### Required work
Line by line, set down the records exactly as they appear below.

*** Begin section ***

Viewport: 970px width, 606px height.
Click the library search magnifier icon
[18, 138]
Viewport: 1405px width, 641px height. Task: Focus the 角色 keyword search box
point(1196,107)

*** End section ***

### Result for this task
Viewport: 970px width, 606px height.
Click the library search magnifier icon
[18, 138]
Viewport: 1405px width, 641px height. Task: Focus the 角色 keyword search box
point(1196,107)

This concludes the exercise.